Маятник жизни моей... 1930–1954 - читать онлайн книгу. Автор: Варвара Малахиева-Мирович cтр.№ 180

читать книги онлайн бесплатно
 
 

Онлайн книга - Маятник жизни моей... 1930–1954 | Автор книги - Варвара Малахиева-Мирович

Cтраница 180
читать онлайн книги бесплатно

11 июля

О сопутничестве

В широком смысле это общность идейных или религиозных путей, связанная с чувством дружественной близости на этой почве.

Сопутничество, для которого есть слово “сотаинность”, – явление глубинного, мистического порядка. В нем есть нечто предназначенное, есть обреченность его принять. Оно сопровождается иногда потрясением всего духовного организма, как при посвящении. Оно не похоже ни на любовь, ни на дружбу, хотя в нем есть некоторые элементы того и другого чувства. В нем главное – ощущение сверхличного значения (на моем языке “звездного” значения) такой встречи. Волнующая, ответственная уверенность, что ты в какой-то назначенный тебе срок прошел через какие-то врата (такие же опасные, как в древних мистериях символическое прохождение через огонь, мечи, полчища призраков и самый ад). Уверенность, что за этими воротами ты уже не тот, что был до них. У тебя новые права, новые обязанности. И отныне ты идешь этим путем до каких-то сужденных обоим сроков не один, а рядом с твоим сотаинником в общем духовном делании. Отсюда в духовной и в этической зависимости друг от друга. Путь ведет к цели общемирового порядка, на земной планете для свершения в исторических условиях от нас до какого-то срока сокрытого. Иррационален в этой области (ее мало кто знает) подбор спутников – двух, иногда трех; вероятно, и целой группы (так было в катакомбах). Нечеловеческого ума дело разгадать, почему те, а не другие лица вовлекаются в двойные, тройные или групповые сопутничества.


Глубокая ночь. Уже рассветно белеет балконная дверь. Поддалась вечером постыдному искушению: с негодованием осуждала (вслух!) уехавшую в мое отсутствие в Свердловск Аллу, за то что она не только не оставила никаких распоряжений о моем и Шурином питании, но сказала Шуре: “Там, кажется, есть немного крупы и муки – разделите на троих (включая Галину, у которой, между прочим, есть театральный и оставленный Москвиным кремлевский обед). Это было так несопоставимо с горами разнообразной провизии, увезенной в Свердловск, и такой уничтоженный и горестный вид был у Шуры, что у меня вырвались резко осудительные слова в сторону nouveau rich’ей [665]. Я видела, что Шура, как и я, задета не самым фактом, что придется две недели жить впроголодь, а барственным небрежением к челяди, недостатком братского тепла и даже простой хозяйской заботы, какая, наверно, проявилась бы к Беку и к коту Муру. Шура сидела, обхватив голову руками, в подавленном настроении. А я кипятила смородиновый лист, подсушивала хлеб (ужина нам с Шурой не полагалось) и думала, что самое печальное здесь – это смеющие подменить мне мою Эос образы из “Пошехонской старины”, из чеховского “Дяди Вани” (актриса Аркадина), “кружовенное варенье” из “Иванова”, прославленная анекдотической скупостью тетка моя Авдотья Терентьева, которая по воскресеньям пекла кулебяку, а для нас, “сестриных детей”, бедных родственников – игрушечно миниатюрные “пирожечки кроховенькие с пашанцом”. И пока я это думала, остывало мое негодование на то, что “не растет на терновнике виноград”. И овладело мной чувство: все существующее разумно – с прибавкой: если воспользоваться им в дальнейшем по велению нашего высшего “я”. Здесь углубление опыта псалмопевца: не надейтеся на князи, ни на сыны человеческие. Что же касается до образов, которые стали выглядывать из уплотненного лица Аллы, может быть, они овладели ею только временно. И надо помнить, что среди них есть и Негина из “Талантов…” с перстами пурпурными, с младенческой улыбкой Эос.

Данные для указания на скриншотах и в документах

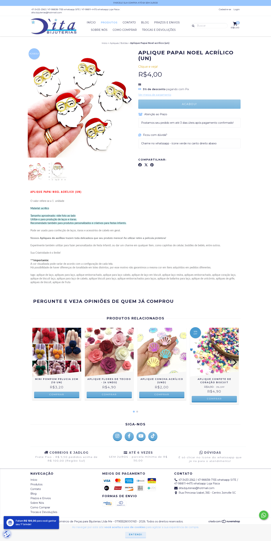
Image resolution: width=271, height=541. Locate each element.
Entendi (135, 534)
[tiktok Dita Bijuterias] (152, 436)
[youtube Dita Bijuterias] (141, 436)
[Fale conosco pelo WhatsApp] (263, 515)
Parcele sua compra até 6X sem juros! (135, 2)
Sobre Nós (99, 30)
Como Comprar (125, 30)
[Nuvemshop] (224, 522)
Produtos (109, 22)
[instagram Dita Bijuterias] (117, 436)
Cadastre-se (225, 9)
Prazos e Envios (167, 22)
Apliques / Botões (119, 43)
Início (91, 22)
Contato (129, 22)
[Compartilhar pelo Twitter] (146, 165)
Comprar (56, 394)
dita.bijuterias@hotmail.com (46, 12)
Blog (145, 22)
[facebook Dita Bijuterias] (129, 436)
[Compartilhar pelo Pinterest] (152, 165)
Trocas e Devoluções (159, 30)
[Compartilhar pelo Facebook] (140, 165)
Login (237, 9)
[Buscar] (192, 25)
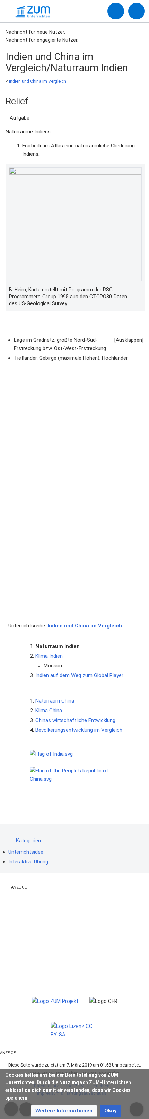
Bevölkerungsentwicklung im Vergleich (78, 730)
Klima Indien (49, 656)
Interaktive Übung (28, 862)
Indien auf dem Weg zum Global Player (79, 675)
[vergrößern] (138, 289)
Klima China (48, 710)
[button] (64, 1111)
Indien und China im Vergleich (37, 81)
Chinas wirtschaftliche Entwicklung (75, 720)
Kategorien (28, 840)
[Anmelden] (115, 11)
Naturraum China (54, 701)
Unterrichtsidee (25, 852)
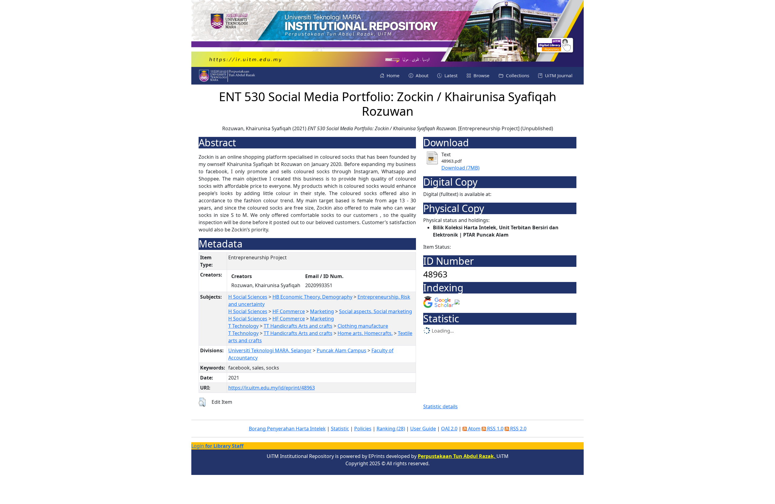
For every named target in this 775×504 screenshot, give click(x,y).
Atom (473, 428)
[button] (202, 402)
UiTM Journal (558, 75)
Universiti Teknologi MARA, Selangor (270, 350)
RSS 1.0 (494, 428)
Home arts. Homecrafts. (365, 333)
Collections (517, 75)
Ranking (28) (391, 428)
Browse (481, 75)
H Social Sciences (247, 296)
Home (392, 75)
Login (217, 446)
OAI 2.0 (449, 428)
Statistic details (440, 406)
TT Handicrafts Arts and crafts (298, 326)
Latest (450, 75)
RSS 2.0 (517, 428)
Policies (362, 428)
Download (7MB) (460, 167)
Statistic (340, 428)
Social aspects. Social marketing (375, 311)
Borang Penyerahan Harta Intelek (287, 428)
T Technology (243, 326)
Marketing (322, 311)
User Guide (423, 428)
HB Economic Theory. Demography (312, 296)
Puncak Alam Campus (341, 350)
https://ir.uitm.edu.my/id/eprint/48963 (271, 387)
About (421, 75)
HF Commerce (288, 311)
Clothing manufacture (363, 326)
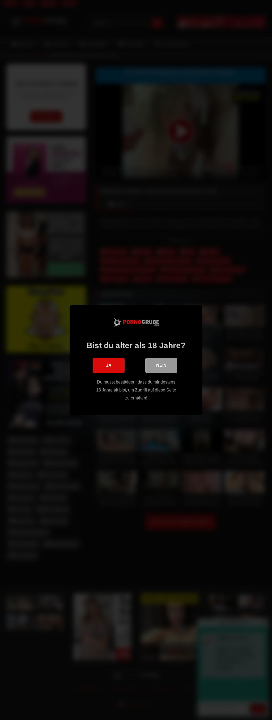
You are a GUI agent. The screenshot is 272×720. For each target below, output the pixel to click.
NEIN (161, 365)
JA (109, 365)
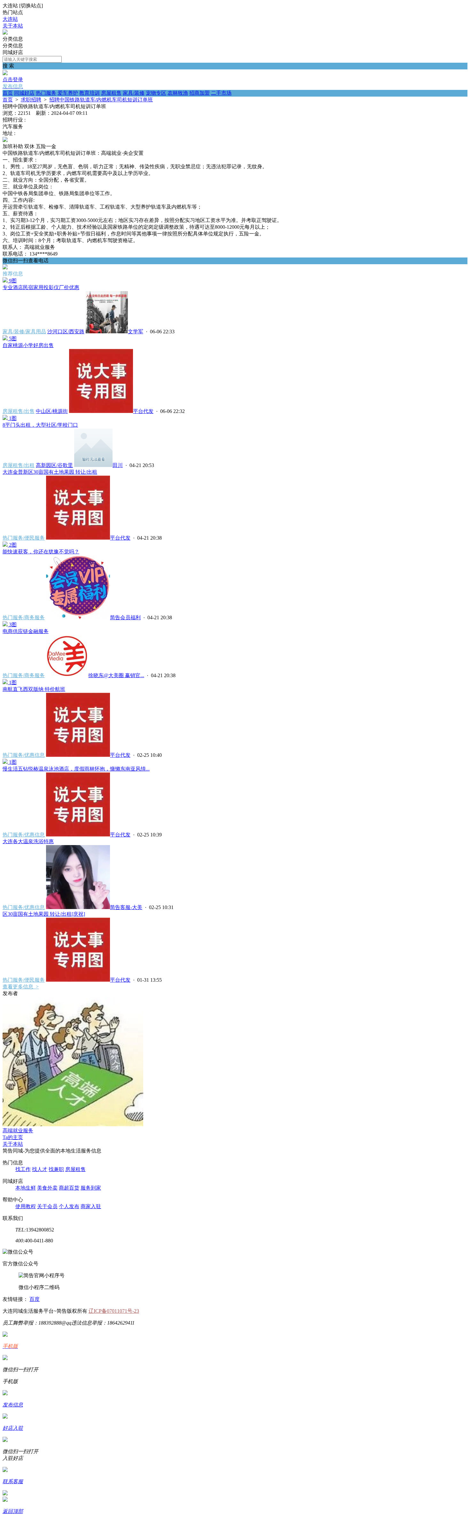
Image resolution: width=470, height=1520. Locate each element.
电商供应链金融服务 (26, 631)
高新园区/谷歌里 (54, 465)
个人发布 (69, 1206)
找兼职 (56, 1169)
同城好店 (24, 93)
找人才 (39, 1169)
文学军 (135, 331)
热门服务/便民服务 (24, 538)
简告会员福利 (125, 617)
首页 (8, 93)
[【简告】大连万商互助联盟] (5, 33)
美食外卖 (47, 1188)
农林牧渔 (178, 93)
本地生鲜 (25, 1188)
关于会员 (47, 1206)
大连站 (10, 19)
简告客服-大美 (126, 907)
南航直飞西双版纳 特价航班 (34, 689)
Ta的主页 (13, 1137)
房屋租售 (111, 93)
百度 (34, 1299)
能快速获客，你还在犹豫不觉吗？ (41, 551)
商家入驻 (91, 1206)
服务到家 (91, 1188)
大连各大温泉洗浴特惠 (28, 841)
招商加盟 (199, 93)
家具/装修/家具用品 (24, 331)
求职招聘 (31, 99)
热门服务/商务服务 (24, 617)
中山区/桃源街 (52, 411)
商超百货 (69, 1188)
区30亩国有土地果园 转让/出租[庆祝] (44, 914)
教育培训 (89, 93)
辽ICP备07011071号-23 (114, 1311)
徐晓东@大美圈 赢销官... (116, 675)
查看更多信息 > (21, 986)
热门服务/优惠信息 (24, 755)
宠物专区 (156, 93)
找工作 (23, 1169)
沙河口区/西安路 (65, 331)
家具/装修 (134, 93)
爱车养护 (68, 93)
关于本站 (13, 25)
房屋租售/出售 (19, 411)
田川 (118, 465)
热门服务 (46, 93)
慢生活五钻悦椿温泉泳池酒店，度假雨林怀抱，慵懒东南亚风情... (76, 769)
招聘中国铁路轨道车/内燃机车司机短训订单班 (101, 99)
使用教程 (25, 1206)
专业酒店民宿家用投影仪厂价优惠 (41, 287)
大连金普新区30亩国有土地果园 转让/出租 (50, 472)
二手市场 (221, 93)
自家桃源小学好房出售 (28, 345)
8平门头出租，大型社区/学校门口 (40, 425)
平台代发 (143, 411)
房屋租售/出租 (19, 465)
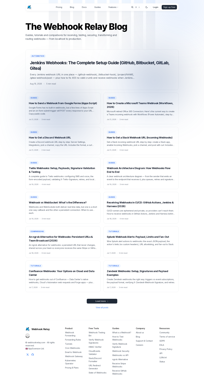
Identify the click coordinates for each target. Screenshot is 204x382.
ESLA (161, 345)
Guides (97, 7)
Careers (139, 345)
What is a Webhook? (121, 332)
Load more (102, 301)
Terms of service (167, 336)
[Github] (32, 354)
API (160, 353)
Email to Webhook (73, 352)
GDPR (162, 341)
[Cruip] (27, 329)
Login (155, 7)
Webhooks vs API (120, 355)
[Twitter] (27, 354)
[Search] (136, 7)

__ЗАДАНИЯ__
1) Изложите содержание фрагмента источника в двух предложениях.
2) Куда, согласно фрагменту источника, уехала Алла?
Эти строки здесь никакой роли не играют.

__ОТВЕТЫ К ЗАДАНИЯМ__
1) Запись от 11 июля описывает сопутничество, для которого есть слово «сотаинность», как явление глубинного, мистического порядка, не похожее ни на любовь, ни на дружбу и ведущее спутников в общем духовном делании. Далее автор записи рассказывает, как вечером вслух осудила уехавшую в Свердловск Аллу, не оставившую распоряжений о питании её и Шуры, но негодование остыло, и пришло чувство, что всё существующее разумно.

2) В Свердловск.